Stored data »
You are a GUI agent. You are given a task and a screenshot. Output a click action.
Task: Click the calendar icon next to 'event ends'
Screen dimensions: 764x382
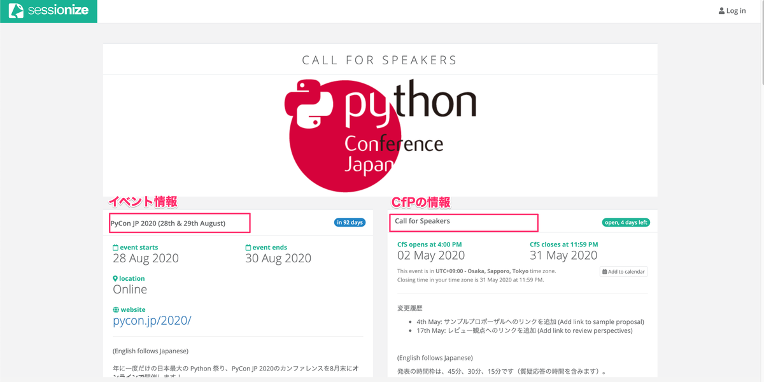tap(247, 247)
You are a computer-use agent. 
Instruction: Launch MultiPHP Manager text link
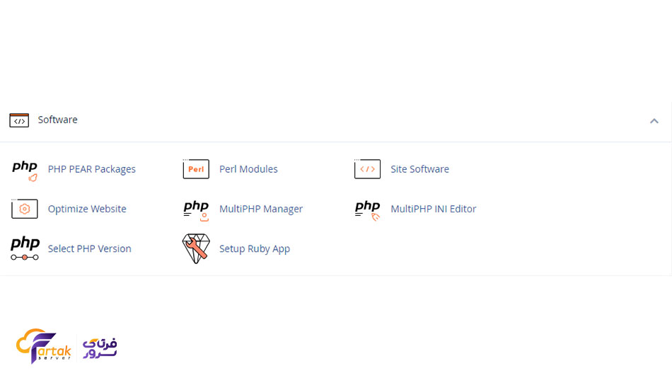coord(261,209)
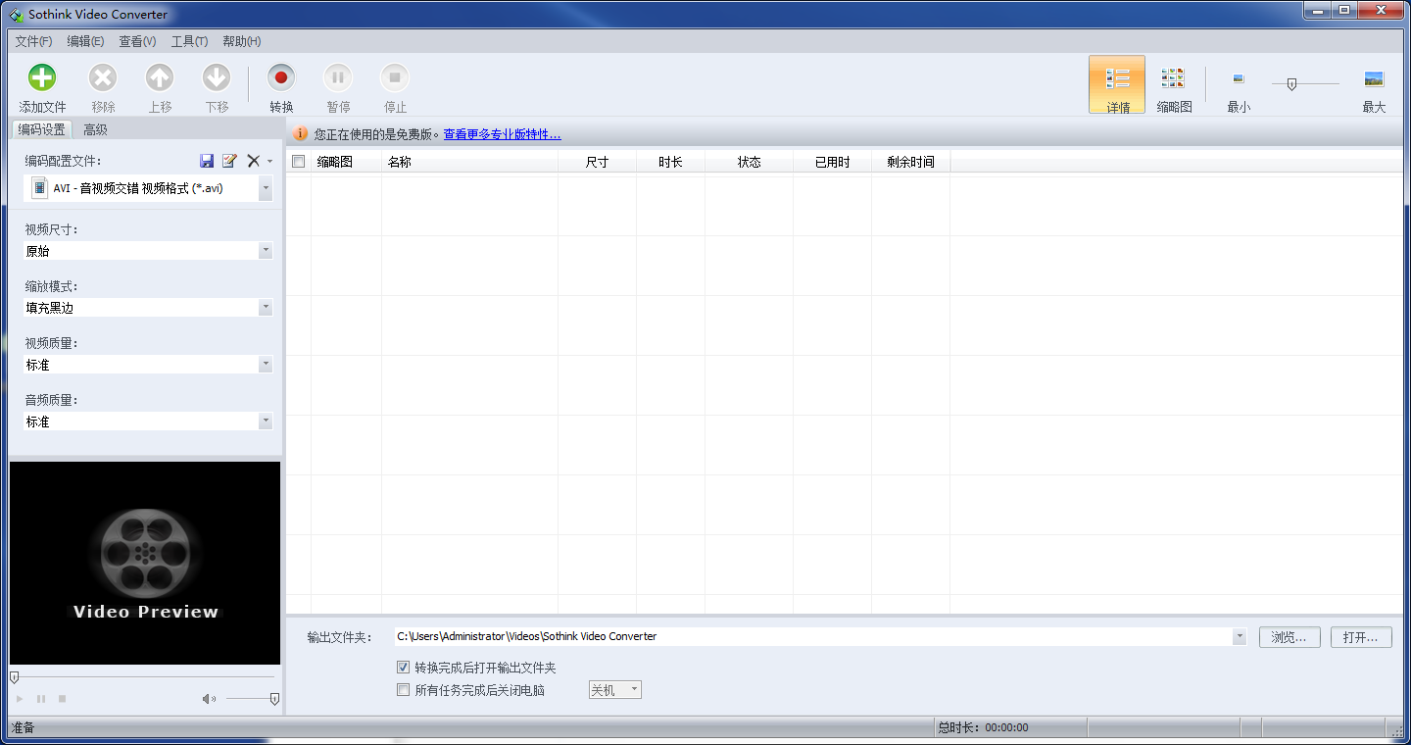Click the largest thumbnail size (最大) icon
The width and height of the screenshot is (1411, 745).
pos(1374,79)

Prompt » Leave out the pictures and repeat exactly the lines from the one containing "Instruction: Launch MultiPHP" through the last line of the entries.

Response to the task »
Instruction: Launch MultiPHP Manager text link
coord(261,209)
Click the largest thumbnail size (最大) icon
The width and height of the screenshot is (1411, 745).
pos(1374,79)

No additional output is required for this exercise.